Stored records:
^^^^^^^^

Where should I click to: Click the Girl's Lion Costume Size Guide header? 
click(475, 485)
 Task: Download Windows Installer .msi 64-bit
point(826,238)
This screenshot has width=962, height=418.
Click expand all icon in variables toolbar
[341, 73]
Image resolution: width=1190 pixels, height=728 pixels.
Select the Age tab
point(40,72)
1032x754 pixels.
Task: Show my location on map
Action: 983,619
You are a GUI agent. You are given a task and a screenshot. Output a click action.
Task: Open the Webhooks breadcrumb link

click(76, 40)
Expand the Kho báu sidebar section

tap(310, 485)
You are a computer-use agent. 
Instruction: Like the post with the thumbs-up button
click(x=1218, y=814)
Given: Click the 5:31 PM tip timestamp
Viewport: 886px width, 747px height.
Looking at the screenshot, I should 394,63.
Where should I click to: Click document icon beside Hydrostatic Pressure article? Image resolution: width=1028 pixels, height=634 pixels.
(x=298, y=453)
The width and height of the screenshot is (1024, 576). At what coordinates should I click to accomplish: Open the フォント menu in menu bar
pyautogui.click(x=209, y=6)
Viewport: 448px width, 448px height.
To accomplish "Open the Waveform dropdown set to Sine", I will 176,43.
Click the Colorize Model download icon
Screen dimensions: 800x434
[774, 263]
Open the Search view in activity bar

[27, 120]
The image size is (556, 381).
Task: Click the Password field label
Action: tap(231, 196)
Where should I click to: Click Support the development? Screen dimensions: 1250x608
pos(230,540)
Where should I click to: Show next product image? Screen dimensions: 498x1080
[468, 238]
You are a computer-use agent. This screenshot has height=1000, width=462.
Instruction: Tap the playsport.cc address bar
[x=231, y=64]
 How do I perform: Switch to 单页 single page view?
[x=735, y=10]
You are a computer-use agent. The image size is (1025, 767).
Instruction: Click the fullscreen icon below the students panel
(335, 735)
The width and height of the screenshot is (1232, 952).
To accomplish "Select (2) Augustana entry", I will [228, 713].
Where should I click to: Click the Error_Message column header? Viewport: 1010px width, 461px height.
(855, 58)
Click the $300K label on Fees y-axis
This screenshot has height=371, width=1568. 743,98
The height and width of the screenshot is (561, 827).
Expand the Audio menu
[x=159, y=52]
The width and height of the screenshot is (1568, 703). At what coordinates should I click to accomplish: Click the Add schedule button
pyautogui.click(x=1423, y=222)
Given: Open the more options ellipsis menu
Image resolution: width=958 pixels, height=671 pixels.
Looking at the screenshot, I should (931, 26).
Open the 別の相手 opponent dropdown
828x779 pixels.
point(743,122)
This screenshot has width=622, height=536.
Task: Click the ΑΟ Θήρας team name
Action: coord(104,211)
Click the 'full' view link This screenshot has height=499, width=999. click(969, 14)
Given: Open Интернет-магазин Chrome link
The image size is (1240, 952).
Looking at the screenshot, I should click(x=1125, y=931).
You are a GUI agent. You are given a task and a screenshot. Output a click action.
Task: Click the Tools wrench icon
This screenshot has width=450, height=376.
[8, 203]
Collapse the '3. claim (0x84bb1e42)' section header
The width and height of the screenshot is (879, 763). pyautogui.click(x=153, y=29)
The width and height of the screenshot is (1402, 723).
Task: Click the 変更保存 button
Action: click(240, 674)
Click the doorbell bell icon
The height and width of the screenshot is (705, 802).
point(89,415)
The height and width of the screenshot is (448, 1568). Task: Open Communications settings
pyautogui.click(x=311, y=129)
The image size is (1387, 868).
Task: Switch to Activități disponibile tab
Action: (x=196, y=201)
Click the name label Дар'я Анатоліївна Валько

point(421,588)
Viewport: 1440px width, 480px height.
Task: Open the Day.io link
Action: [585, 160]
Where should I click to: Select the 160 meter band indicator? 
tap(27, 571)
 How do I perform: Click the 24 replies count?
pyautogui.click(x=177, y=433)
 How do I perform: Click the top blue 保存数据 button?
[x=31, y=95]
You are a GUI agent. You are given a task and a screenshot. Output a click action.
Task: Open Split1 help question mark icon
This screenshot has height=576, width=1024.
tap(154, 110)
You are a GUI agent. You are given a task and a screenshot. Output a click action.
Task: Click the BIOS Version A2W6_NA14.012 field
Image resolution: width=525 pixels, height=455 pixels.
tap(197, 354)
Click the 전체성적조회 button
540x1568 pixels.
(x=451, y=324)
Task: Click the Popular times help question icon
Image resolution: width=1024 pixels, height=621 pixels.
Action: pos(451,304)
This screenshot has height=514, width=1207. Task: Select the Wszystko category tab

^^^^^^^^

What you are asked to do:
Please copy the data above in its entirety, exactly as written.

Response to this task:
Where should I click to: Click the Girl's Lion Costume Size Guide header? 
click(475, 485)
 Task: Download Windows Installer .msi 64-bit
point(826,238)
This screenshot has width=962, height=418.
Click expand all icon in variables toolbar
[341, 73]
Image resolution: width=1190 pixels, height=728 pixels.
Select the Age tab
point(40,72)
1032x754 pixels.
Task: Show my location on map
Action: 983,619
You are a GUI agent. You are given a task and a screenshot. Output a click action.
Task: Open the Webhooks breadcrumb link

click(76, 40)
Expand the Kho báu sidebar section

tap(310, 485)
You are a computer-use agent. 
Instruction: Like the post with the thumbs-up button
click(x=1218, y=814)
Given: Click the 5:31 PM tip timestamp
Viewport: 886px width, 747px height.
Looking at the screenshot, I should 394,63.
Where should I click to: Click document icon beside Hydrostatic Pressure article? Image resolution: width=1028 pixels, height=634 pixels.
(x=298, y=453)
The width and height of the screenshot is (1024, 576). At what coordinates should I click to accomplish: Open the フォント menu in menu bar
pyautogui.click(x=209, y=6)
Viewport: 448px width, 448px height.
To accomplish "Open the Waveform dropdown set to Sine", I will 176,43.
Click the Colorize Model download icon
Screen dimensions: 800x434
[774, 263]
Open the Search view in activity bar

[27, 120]
The image size is (556, 381).
Task: Click the Password field label
Action: tap(231, 196)
Where should I click to: Click Support the development? Screen dimensions: 1250x608
pos(230,540)
Where should I click to: Show next product image? Screen dimensions: 498x1080
[468, 238]
You are a computer-use agent. This screenshot has height=1000, width=462.
Instruction: Tap the playsport.cc address bar
[x=231, y=64]
 How do I perform: Switch to 单页 single page view?
[x=735, y=10]
You are a computer-use agent. The image size is (1025, 767).
Instruction: Click the fullscreen icon below the students panel
(335, 735)
The width and height of the screenshot is (1232, 952).
To accomplish "Select (2) Augustana entry", I will [228, 713].
Where should I click to: Click the Error_Message column header? Viewport: 1010px width, 461px height.
(855, 58)
Click the $300K label on Fees y-axis
This screenshot has height=371, width=1568. 743,98
The height and width of the screenshot is (561, 827).
Expand the Audio menu
[x=159, y=52]
The width and height of the screenshot is (1568, 703). At what coordinates should I click to accomplish: Click the Add schedule button
pyautogui.click(x=1423, y=222)
Given: Open the more options ellipsis menu
Image resolution: width=958 pixels, height=671 pixels.
Looking at the screenshot, I should (931, 26).
Open the 別の相手 opponent dropdown
828x779 pixels.
point(743,122)
This screenshot has width=622, height=536.
Task: Click the ΑΟ Θήρας team name
Action: coord(104,211)
Click the 'full' view link This screenshot has height=499, width=999. click(969, 14)
Given: Open Интернет-магазин Chrome link
The image size is (1240, 952).
Looking at the screenshot, I should click(x=1125, y=931).
You are a GUI agent. You are given a task and a screenshot. Output a click action.
Task: Click the Tools wrench icon
This screenshot has width=450, height=376.
[8, 203]
Collapse the '3. claim (0x84bb1e42)' section header
The width and height of the screenshot is (879, 763). pyautogui.click(x=153, y=29)
The width and height of the screenshot is (1402, 723).
Task: Click the 変更保存 button
Action: click(240, 674)
Click the doorbell bell icon
The height and width of the screenshot is (705, 802).
point(89,415)
The height and width of the screenshot is (448, 1568). Task: Open Communications settings
pyautogui.click(x=311, y=129)
The image size is (1387, 868).
Task: Switch to Activități disponibile tab
Action: (x=196, y=201)
Click the name label Дар'я Анатоліївна Валько

point(421,588)
Viewport: 1440px width, 480px height.
Task: Open the Day.io link
Action: [585, 160]
Where should I click to: Select the 160 meter band indicator? 
tap(27, 571)
 How do I perform: Click the 24 replies count?
pyautogui.click(x=177, y=433)
 How do I perform: Click the top blue 保存数据 button?
[x=31, y=95]
You are a GUI agent. You are given a task and a screenshot. Output a click action.
Task: Open Split1 help question mark icon
This screenshot has height=576, width=1024.
tap(154, 110)
You are a GUI agent. You are given a task and a screenshot. Output a click action.
Task: Click the BIOS Version A2W6_NA14.012 field
Image resolution: width=525 pixels, height=455 pixels.
tap(197, 354)
Click the 전체성적조회 button
540x1568 pixels.
(x=451, y=324)
Task: Click the Popular times help question icon
Image resolution: width=1024 pixels, height=621 pixels.
Action: pos(451,304)
This screenshot has height=514, width=1207. Task: Select the Wszystko category tab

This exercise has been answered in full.